Work instruction:
Pictures must be left out. Retype exactly the lines from the one containing "You are a computer-use" through the last line of the records below.

(Records from a data source)

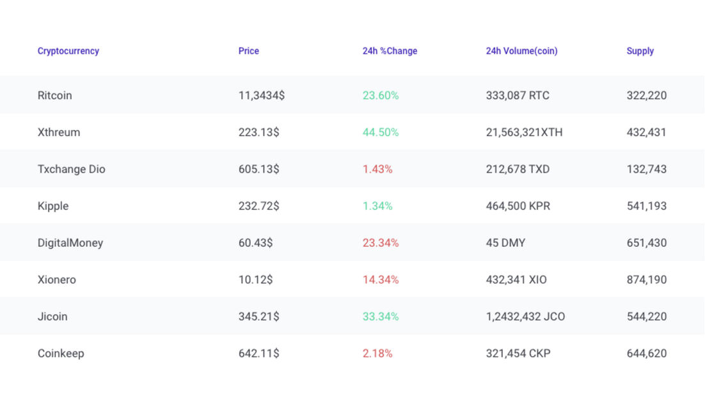The height and width of the screenshot is (403, 705).
Task: Sort table by the Cryptocurrency column header
Action: click(x=68, y=51)
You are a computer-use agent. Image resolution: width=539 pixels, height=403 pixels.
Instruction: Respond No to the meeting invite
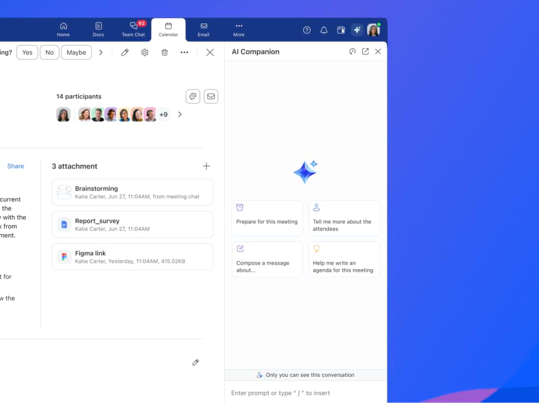coord(49,53)
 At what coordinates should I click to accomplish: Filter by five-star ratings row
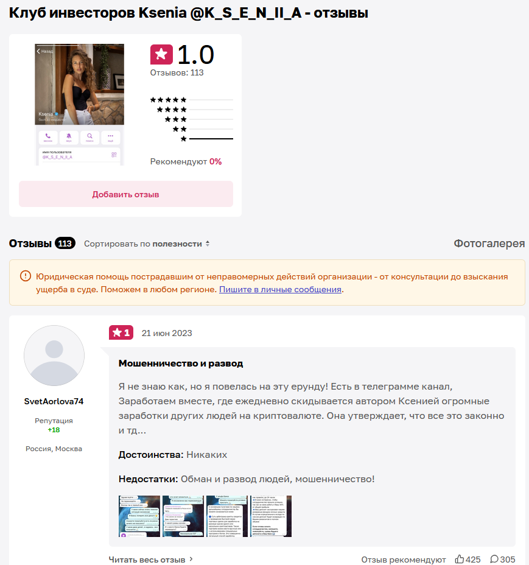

Answer for this exercise:
You are a computer-use agent. Image resolution: width=539 pixels, height=403 pixels.
Instruction: Respond No to the meeting invite
coord(49,53)
 At what coordinates should I click to accomplish: Filter by five-star ratings row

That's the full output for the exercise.